Однако «и все» началось гораздо раньше. Вода в котелке внезапно вспенилась и хлынула наружу. Сама посудина заходила ходуном[42].

– Это горох играет, – неуверенно сказал Клинч.

– Чего это вдруг? – удивился Развнедел. – Я же его пока не съел!

Между тем горох доигрался до того, что котелок противно засипел и разлетелся на кусочки. Пораженные (то есть изумленные – осколки полетали немного по кухне, но никого не поразили) зрители увидели вместо каши плотную охапку зеленых гороховых побегов. Как всякие побеги, они рвались на волю. И делали это с пугающей быстротой.

Сен не успел прошептать про себя «Ой, мамочки, давайте рассуждать логически!», как заросли впились корнями в каменный пол кухни, а макушками уперлись в потолок.

– Что вы наделали! – раздался сзади вопль Гаргантюа. – Рубите их!

– Да мы ничего… – начал оправдываться Клинч, но его руки уже схватили тесак и принялись остервенело рубить толстые, как нервы налогового инспектора, ветви гороха. За долгие годы тренировок у майора выработалась очень полезная особенность: приказ рукам доставлялся непосредственно из ушей, без захода в мозги.

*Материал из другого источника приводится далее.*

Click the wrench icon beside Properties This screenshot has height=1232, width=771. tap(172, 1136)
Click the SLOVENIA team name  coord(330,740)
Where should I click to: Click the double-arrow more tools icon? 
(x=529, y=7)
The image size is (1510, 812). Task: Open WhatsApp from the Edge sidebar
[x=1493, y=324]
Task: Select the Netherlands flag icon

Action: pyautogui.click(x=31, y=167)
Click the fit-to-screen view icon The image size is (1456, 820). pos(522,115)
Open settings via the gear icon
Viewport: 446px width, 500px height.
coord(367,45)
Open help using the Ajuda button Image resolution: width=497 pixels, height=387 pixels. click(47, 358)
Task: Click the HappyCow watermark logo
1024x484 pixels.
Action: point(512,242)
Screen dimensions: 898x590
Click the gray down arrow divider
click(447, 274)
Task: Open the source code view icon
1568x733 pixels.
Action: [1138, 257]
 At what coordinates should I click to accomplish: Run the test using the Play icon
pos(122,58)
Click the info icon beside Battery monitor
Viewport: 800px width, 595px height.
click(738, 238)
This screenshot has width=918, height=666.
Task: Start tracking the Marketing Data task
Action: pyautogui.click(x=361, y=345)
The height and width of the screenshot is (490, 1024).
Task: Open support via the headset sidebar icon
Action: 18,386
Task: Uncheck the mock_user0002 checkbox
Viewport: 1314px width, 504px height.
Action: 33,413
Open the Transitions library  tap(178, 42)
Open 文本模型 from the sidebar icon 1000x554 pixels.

К сожалению, точные и мощные удары бывшего спецназовца не улучшили ситуацию. Гипергорох реагировал на атаки по методу Лернейской гидры: место срубленного побега тут же занимали два новых. Секундой позже к борьбе с зеленой стихией присоединились Порри, который с криком Огнемет-бы-сюда! поджег часть ветвей (а также меню на завтра), и Гаргантюа, вопящий иссушающие заклинания Каракумус, Кызылкумус и Понедельник-утрос, многократно усиленные влиянием Вальпургиевой ночи.

В ответ горох слегка поднатужился, как померещилось Сену, резко выдохнул – и проломил потолок кухни.

Крыша

Крыша под ногами ведьм дрожала мелко и ритмично. Сначала казалось, что причина дрожания – нетерпеливое пошаркивание, подпрыгивание и притопывание колдуний, но постепенно вибрация становилась все более ощутимой. То там, то тут крыша изгибалась, добавляя веселья в толпу и без того взбудораженных ведьм. Мергиона устроила скачки с изгиба на изгиб, но вскоре вся поверхность пошла крупной рябью, и хохочущим студенткам пришлось держаться за руки, чтобы не слететь вниз.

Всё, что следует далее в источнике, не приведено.